At a client site, a few years ago, I had an interesting discussion with a 'senior programmer'. Our discussion centred on a configurable home-page. A user could decide what news or other information etc, they wanted to display on their home page. They'd start off by being given a generic page - and the customer could add or remove certain types of content to customise their page. Once they saved the 'new look' site, their choices would be saved on the web-server.

The company didn't want to force people to login, or even make them sign-up for an account. The goal was to keep it simple for the user. But they needed a way to uniquely identify the users, so they used an existing feature of the website. The first time a user came to the site, they were cookied with a 'unique' id 'code'. We could then use this identifier as a key in our database to store the details of what the users had configured their homepage to look like.

The testers reading this will already be dreaming up but what if's and other questions regarding the plan. When I was told of the plan, it seemed logical and sensible. It has its flaws, and many of these were known and accepted. For example: The users settings would not easily be transferred from one computer to another etc. The cookies containing the ID code were likely to be deleted over time, for various reasons. They were known, but the benefits were considered greater than the known problems.

One thing did stand out when I heard the plan though. As a software tester, I've become more sensitive to absolutes; I suspect I notice certain words more than non-testers. When I hear Never, Always, Unique, Every and similar words it's like a red rag to a bull. (Maybe we should christen them matador-words, designed to engage the critical instincts in a good tester.)

In this instance, I've learned that unique is firstly a relative term and secondly rarely tested.

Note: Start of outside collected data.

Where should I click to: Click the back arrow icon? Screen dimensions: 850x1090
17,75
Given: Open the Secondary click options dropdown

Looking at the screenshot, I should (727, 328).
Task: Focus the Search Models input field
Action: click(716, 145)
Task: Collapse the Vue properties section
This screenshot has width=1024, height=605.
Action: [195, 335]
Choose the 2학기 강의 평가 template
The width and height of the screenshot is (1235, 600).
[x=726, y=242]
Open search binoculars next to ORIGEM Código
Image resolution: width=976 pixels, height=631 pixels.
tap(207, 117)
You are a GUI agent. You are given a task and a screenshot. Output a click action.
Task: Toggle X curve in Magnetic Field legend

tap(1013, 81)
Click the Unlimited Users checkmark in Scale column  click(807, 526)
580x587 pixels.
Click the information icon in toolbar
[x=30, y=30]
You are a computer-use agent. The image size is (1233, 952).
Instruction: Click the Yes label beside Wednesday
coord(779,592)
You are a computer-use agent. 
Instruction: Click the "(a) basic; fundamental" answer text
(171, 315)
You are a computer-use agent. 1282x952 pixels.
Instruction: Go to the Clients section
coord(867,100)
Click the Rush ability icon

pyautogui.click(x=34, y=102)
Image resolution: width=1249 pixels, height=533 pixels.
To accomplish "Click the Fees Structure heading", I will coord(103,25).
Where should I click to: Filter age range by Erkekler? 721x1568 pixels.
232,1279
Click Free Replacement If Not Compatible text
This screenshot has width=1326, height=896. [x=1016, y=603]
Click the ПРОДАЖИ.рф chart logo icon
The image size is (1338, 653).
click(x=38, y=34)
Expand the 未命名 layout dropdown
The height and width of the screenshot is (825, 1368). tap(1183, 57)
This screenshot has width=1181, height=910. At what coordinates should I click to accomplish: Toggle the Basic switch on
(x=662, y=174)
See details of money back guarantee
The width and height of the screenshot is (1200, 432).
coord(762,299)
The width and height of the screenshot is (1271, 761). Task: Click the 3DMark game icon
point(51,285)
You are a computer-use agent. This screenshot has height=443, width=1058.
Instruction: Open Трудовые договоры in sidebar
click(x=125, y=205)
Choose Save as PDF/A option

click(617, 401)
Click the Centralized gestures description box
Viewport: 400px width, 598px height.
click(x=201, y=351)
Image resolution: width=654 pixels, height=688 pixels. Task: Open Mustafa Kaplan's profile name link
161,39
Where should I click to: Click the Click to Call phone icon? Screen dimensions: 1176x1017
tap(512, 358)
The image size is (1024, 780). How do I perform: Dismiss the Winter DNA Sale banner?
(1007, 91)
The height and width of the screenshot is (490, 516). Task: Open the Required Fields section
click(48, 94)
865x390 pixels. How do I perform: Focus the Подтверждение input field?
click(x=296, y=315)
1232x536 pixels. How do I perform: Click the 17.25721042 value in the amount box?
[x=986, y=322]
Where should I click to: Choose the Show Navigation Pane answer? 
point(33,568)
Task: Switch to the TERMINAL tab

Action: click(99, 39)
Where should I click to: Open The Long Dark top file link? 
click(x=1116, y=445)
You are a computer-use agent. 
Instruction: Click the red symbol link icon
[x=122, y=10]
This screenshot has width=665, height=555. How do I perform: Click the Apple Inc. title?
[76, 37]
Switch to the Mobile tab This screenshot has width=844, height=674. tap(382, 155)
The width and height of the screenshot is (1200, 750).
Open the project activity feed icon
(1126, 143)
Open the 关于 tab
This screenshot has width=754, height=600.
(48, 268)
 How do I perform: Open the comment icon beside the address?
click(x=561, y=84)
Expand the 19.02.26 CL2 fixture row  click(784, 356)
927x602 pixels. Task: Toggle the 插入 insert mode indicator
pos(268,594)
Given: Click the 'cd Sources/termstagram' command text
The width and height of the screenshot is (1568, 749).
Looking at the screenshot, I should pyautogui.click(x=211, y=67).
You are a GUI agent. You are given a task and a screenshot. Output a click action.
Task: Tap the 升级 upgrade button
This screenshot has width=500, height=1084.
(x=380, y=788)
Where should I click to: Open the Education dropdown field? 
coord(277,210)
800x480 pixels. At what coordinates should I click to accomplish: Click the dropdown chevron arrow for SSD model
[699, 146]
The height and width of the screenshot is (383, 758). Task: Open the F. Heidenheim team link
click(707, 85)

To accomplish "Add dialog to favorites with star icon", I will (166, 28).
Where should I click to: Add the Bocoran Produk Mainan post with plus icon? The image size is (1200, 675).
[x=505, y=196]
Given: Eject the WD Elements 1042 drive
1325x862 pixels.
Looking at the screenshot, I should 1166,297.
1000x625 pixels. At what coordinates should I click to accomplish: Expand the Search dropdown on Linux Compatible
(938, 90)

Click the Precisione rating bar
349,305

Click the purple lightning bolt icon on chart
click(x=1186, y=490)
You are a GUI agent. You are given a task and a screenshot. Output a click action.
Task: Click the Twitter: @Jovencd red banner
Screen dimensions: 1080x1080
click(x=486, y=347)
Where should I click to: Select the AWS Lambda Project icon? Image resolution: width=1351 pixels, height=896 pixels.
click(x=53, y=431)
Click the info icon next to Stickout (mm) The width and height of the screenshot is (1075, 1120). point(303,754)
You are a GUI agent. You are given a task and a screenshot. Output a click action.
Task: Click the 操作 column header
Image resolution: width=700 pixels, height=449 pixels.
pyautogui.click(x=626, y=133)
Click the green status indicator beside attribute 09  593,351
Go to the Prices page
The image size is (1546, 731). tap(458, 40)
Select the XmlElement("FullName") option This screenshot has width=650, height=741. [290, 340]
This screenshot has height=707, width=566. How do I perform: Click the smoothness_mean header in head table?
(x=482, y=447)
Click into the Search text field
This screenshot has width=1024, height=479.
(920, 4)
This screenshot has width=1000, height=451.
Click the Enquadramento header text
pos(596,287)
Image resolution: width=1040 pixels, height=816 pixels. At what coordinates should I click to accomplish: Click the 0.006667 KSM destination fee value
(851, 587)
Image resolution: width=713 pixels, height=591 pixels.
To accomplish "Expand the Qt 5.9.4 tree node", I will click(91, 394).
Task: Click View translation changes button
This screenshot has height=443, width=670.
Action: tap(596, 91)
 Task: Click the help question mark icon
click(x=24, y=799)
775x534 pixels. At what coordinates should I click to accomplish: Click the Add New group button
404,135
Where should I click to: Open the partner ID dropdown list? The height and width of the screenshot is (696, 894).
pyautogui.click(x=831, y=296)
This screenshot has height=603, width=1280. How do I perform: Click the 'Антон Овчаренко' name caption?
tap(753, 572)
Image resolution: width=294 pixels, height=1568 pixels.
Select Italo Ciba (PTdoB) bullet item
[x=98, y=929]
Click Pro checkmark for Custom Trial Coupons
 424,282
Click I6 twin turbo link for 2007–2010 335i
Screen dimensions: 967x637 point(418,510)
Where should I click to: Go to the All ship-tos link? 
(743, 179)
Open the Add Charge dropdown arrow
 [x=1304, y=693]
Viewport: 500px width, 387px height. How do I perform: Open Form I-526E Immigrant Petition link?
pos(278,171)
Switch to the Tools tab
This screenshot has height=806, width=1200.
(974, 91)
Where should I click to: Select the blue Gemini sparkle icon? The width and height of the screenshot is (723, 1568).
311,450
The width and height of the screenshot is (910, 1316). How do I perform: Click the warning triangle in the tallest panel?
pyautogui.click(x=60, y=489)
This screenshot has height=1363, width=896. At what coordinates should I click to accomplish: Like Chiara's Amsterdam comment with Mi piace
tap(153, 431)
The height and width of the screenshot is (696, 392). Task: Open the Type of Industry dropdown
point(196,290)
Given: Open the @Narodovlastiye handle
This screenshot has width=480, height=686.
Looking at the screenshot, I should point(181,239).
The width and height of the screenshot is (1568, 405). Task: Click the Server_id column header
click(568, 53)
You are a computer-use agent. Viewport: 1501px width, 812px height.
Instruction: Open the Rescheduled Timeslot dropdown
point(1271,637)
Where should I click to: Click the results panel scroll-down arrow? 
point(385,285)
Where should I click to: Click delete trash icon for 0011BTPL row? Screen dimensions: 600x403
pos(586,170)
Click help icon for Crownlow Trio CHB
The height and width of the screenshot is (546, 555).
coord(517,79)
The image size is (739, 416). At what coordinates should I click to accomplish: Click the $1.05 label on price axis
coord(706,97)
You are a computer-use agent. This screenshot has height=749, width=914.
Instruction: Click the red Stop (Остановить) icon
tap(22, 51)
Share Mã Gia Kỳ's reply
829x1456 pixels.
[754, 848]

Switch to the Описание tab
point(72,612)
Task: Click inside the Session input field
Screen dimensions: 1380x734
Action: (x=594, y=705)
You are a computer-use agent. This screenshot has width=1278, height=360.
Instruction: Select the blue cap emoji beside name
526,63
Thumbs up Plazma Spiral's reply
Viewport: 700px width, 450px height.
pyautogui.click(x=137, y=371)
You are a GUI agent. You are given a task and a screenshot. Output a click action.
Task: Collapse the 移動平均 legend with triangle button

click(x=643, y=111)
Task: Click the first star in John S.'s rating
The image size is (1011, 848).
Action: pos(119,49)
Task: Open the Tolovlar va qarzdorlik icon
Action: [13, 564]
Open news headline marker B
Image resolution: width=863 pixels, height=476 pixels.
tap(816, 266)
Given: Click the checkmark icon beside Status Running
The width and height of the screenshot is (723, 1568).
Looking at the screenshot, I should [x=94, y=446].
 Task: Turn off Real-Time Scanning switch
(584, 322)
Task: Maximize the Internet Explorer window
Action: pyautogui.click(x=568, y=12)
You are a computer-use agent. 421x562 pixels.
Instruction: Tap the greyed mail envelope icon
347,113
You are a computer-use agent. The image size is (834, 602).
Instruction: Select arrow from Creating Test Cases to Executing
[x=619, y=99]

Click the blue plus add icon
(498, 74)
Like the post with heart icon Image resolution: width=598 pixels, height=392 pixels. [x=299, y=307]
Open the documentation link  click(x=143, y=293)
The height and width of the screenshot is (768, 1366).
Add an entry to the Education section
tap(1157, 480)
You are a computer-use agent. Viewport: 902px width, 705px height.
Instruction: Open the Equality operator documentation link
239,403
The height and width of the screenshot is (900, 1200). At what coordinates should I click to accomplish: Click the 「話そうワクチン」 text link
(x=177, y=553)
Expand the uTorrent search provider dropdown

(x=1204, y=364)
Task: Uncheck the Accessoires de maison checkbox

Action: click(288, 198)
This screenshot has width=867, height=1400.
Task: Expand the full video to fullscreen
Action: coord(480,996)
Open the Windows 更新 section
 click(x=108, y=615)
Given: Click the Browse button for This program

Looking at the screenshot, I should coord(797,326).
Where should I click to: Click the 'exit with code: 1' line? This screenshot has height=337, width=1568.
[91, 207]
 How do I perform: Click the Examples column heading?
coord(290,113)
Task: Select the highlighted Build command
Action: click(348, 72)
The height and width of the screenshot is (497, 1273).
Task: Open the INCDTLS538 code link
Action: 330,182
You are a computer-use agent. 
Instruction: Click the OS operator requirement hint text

A relative term because many systems I've used and tested have had unique identifiers. Upon closer examination, they often end-up being unique to a development environment - but possibly repeated in test and live systems. Fine you think, until you see that developer’s test-orders might not be filtered out from real outgoing orders to suppliers. Or: unique to a country or language, until they attempt to merge databases to one large centralised and multinational system.

Sometimes it's more fundamental, they just aren't unique or maybe they are - but will soon 'run out'. A good example I've seen of an ID that wasn't unique is a timestamp. The idea being that a timestamp [to the millisecond etc] is unlikely to be assigned to multiple users. To be sure, a programmer might even synchronise the handout of the timestamps ensuring one is always before another. But what happens when you have 2 or even 100 servers? The chances of a clash soon become quite likely.

Another system I investigated had reliably unique identifiers or ‘IDs’, but the system was greedy and 'grabbed' many at start up. This combined with a flaky-system requiring many restarts per day - meant that the servers were 'burning' through vast amounts of the IDs and it was forecasted we would soon run out. A potentially quick fix - when we could see it coming, but it could of been a site-outing incident had it not been caught.

Another related issue I've seen is when the ID was unique, but the code used to look up matches for the ID was not correct, and didn't treat it as such. The comparison was essentially, if one value contained the other value - return true. This issue didn't show up at first, but did when one value was '6' and it was compared with e.g.: '156899' the 'match' was 'good'. Unfortunately that code was for restarting production servers and caused approx 80% of the production servers to be restarted at the same time.

In this example the IDs appeared at first glance to be good. They consisted of a mixture of letters and numbers and were over 60 characters long. This means there was a lot of 'ID-space' and therefore: very many possible unique IDs. The programmer correctly thought that this number was so huge that the system could hand out new IDs, essentially 'forever', without ever duplicating a single one. Any suggestion otherwise was clearly short-sighted, and failing to 'get the math'.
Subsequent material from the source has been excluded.